===== Verilen Metin

Bugünkü Yazarlar Tüm Yazarlar
Mevlüt Uluğtekin YILMAZ

Mevlüt Uluğtekin YILMAZ

Vahideddin gibi...

Acayip günler yaşıyoruz. Türk’ten rahatsızlık sürüyor... Geçen yıl Çorum’dan ses veren eski bir milletvekili “Türklüğümden bir fayda görmedim” diyordu... İktidar yandaşı bir Profesör ise “Türk diye bir ırk yok” diye, alçak aklıyla ahkâm kesiyordu...
Tuhaftır; 30 Ağustos 1922 zaferinden sonra İngilizlerin Malaya zıhlısıyla yurt dışına kaçan Son Osmanlı Padişahı 6. Mehmed Vahideddin de aynen şimdikiler gibi Türk’ten çok rahatsızdı... Vahideddin, 3 Mart 1924’te Hilâfet’in kaldırılması üzerine, ABD Başkanı’na San Remo’dan yazdığı mektupta “Hilâfet’i kaldırmak (...) beş-altı milyonluk Türk kavminin yetki alanı içinde değildir” diyebiliyordu.

==========

Verilen Görev A:
Vahideddin üzerine yazıya göre Vahideddin, ABD Başkanı'na yazdığı mektubu nereden göndermiştir?

===== Saklanan Kayıtlar

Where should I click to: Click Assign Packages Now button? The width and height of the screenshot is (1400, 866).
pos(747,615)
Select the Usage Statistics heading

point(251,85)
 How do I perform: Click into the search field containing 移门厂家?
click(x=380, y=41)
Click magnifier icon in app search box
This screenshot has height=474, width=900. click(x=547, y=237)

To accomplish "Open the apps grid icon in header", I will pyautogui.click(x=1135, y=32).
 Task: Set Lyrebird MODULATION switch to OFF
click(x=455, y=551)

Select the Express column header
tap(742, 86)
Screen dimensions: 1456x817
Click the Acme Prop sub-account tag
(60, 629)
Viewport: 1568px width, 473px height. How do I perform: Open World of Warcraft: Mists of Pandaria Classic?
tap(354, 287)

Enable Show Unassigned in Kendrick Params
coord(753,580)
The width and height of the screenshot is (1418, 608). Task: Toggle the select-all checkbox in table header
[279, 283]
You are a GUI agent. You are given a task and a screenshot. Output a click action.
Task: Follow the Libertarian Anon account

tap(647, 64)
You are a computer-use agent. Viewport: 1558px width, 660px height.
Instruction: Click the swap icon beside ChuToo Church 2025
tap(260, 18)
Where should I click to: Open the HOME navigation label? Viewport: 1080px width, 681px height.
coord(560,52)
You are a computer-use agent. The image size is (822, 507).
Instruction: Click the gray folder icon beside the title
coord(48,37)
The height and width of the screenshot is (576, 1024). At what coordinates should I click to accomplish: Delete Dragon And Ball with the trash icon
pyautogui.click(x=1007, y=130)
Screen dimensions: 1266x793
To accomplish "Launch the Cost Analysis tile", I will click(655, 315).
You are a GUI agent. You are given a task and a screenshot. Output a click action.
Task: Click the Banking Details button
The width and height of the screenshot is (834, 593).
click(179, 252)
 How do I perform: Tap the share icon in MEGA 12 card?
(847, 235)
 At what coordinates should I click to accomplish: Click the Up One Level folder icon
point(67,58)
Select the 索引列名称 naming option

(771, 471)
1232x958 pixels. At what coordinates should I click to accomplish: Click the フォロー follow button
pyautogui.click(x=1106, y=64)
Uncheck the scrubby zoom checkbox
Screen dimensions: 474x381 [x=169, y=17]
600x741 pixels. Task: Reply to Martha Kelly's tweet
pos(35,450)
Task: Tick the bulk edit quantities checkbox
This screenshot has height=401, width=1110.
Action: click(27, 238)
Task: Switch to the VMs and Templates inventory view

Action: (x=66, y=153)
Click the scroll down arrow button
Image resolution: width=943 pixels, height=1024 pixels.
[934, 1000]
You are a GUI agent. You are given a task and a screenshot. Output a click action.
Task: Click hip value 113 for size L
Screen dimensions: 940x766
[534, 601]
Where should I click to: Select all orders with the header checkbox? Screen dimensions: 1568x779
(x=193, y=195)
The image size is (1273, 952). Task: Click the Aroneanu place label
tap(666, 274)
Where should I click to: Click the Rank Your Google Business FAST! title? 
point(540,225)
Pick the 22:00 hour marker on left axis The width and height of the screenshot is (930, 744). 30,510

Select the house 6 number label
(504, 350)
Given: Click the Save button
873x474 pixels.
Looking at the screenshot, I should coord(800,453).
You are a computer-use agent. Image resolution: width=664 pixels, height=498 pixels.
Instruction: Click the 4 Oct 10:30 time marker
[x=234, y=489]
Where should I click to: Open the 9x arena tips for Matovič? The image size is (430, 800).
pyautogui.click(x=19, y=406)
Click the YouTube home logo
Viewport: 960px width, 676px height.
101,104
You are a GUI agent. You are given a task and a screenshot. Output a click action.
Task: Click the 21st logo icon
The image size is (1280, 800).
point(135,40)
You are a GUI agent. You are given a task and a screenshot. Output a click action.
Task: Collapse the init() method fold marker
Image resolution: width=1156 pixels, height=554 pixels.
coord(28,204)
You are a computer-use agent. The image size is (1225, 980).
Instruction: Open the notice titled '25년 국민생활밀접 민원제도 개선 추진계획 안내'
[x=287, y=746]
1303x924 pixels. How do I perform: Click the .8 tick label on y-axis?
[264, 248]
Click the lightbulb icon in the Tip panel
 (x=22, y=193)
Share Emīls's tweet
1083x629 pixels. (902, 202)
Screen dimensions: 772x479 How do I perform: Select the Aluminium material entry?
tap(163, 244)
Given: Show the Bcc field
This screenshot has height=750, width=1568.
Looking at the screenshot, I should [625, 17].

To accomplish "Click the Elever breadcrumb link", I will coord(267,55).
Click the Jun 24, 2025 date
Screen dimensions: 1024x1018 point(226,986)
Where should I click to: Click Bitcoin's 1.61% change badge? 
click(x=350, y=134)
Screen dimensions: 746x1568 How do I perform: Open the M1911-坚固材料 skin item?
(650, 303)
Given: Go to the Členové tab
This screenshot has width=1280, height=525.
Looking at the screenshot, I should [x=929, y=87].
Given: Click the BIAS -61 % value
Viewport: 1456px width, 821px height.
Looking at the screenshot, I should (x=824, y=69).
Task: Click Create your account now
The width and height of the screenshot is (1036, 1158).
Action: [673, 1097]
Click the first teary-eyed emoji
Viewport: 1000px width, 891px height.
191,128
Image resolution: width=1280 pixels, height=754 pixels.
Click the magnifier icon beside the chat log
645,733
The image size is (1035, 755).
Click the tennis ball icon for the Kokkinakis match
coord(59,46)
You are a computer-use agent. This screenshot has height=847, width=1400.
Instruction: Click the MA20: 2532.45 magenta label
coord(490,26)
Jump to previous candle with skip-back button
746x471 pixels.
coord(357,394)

==========

Verilen Görev B:
Kayıtları süzün ve "magnifier" dizesini içeren satırların hepsini değiştirmeden aktarın.

Alıştırma Çıktısı A:
San Remo'dan.

Alıştırma Çıktısı B:
Click magnifier icon in app search box
Click the magnifier icon beside the chat log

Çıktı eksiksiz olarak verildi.